Anybody listening to the debate in this Committee today will have concluded that, in 2025, the United Kingdom is in a state of free speech emergency. As we have heard, the police are now making more than 30 arrests a day for online offensive messages—an increase of 121% from 2017. As the noble Baroness, Lady Fox of Buckley, adumbrated so well, every police force in this country has a dedicated team monitoring social media. My noble friend Lord Frost’s point deserves further weight, to emphasise that, in the modern online world, communication has changed. It is the internet of 2025 that authorities are observing, with memes and rapid forms of communication, when the legislative framework feels as though it was built for the internet of 20 years ago.

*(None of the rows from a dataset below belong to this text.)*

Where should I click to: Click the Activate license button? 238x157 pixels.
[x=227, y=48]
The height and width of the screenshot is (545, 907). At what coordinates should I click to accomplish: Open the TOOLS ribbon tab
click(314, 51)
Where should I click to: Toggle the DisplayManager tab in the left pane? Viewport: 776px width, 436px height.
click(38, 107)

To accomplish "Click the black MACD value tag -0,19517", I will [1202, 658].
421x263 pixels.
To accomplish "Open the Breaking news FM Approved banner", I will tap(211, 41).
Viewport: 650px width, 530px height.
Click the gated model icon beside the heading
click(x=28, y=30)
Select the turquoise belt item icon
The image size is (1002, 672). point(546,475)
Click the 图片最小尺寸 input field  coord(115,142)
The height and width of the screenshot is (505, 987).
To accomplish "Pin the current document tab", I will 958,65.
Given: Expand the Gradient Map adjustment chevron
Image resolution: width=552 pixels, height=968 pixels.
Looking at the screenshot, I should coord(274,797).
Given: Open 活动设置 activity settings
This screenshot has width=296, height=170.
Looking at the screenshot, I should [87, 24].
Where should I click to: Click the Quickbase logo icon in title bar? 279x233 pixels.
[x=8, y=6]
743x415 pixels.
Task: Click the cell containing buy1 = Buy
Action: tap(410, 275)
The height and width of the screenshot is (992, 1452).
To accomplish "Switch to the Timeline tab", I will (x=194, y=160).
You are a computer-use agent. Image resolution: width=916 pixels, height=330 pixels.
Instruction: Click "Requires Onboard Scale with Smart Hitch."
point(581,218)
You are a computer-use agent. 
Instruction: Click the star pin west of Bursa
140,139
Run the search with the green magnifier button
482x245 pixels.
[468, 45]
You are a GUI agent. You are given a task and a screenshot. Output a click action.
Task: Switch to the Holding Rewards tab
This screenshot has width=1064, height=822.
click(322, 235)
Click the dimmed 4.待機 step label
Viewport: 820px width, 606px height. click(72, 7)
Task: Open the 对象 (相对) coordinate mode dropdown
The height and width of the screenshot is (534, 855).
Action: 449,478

I turn to another topic that we are yet to cover in the debate, which is the free speech of parliamentarians. I am now not the only media publisher or journalist in your Lordships’ House; in fact, our number is ever increasing. However, as a publisher, I found myself in January served with the super-injunction—now lifted—that precluded and prevented the reporting of the scandal of the Afghan response route being exposed. I was served with that super-injunction in my capacity as a journalist and reporter. I had no knowledge of the scheme or the policy while in government, but it of course prevented me reporting the facts of this enormous debacle, which is of huge public concern.

Could I have made those points in your Lordships’ House? Well, I took advice, and there are limits to parliamentary privilege in both the other place and your Lordships’ House. There are a large number of Ministers and parliamentarians who were also effectively gagged from exposing the truth of this scandal to the public, even in Parliament. In a rare note of congratulation, I note that the Government have, in my view, done completely the right thing in supporting the lifting of this super-injunction. It gives me some regret—and, I am afraid to say, shame—that my own party, the Conservative Party, instituted this super-injunction and supported it while in government. I note, though, that the current Labour Government chose to extend its application until recently.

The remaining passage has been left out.